Despite offering some novel insights regarding human Pb levels and ARB prevalence, this study is not without limitations and offers several opportunities for future inquiry. The cross-sectional nature of this investigation limits conclusions regarding causal relationships, and potential for reverse causality exists. The use of urine Pb level as a marker of chronic Pb exposure, although highly correlated with blood Pb, is perhaps not the best measure of Pb exposure to the human microbiome. Only 10% of ingested Pb is absorbed into the blood stream, with even less filtered into urine.33 Thus, the level of Pb to which gut microbes are exposed is likely much higher than what is excreted in urine. Moreover, some of the circulating Pb stored in bones and blood cells can end up in urine without interacting with bacteria in the human microbiome.33 Because the gut microbiota likely plays a role in metabolizing the Pb that enters the body,54 any association found between urine Pb level and presence of ARB may be due to reverse causality.

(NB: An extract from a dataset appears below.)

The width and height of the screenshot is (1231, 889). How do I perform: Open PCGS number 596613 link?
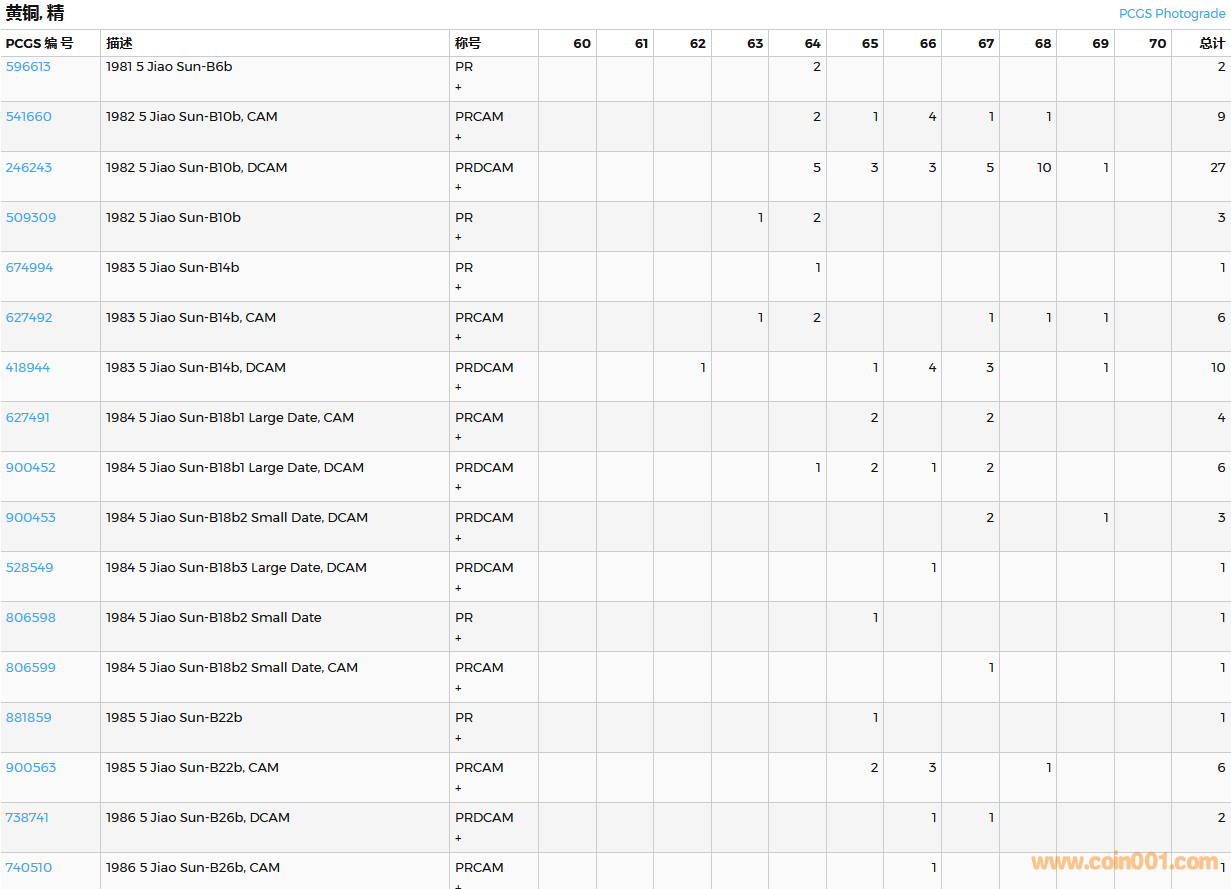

For instance, if Pb resistant (and antibiotic resistant) bacteria use a naturally thick cell wall for resistance, or efflux Pb out of their cells,50 it is more likely to be absorbed into the blood stream and ultimately leave the body in urine. This would result in higher Pb measurement in the urine because of the presence of Pb resistant bacteria.

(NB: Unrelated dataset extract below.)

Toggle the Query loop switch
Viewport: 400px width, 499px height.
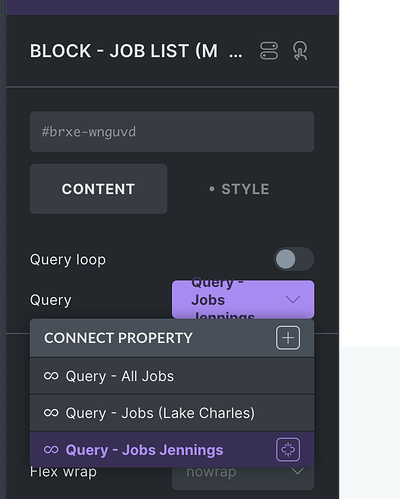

The use of ARB colonization as an endpoint instead of infection is also somewhat problematic. Not all bacteria that are resistant to antibiotics are also pathogenic, meaning that not every colonizing organism will lead to an infection. Antibiotic resistant isolates identified in this study are not tested for the presence of pathogenicity genes. Colonization by an ARB is, however, a strong risk factor for subsequent infection.55 Although ARB colonization is an imperfect surrogate measure of infection, it is useful in this population-based sample where prevalence of infection by ARB is likely to be low.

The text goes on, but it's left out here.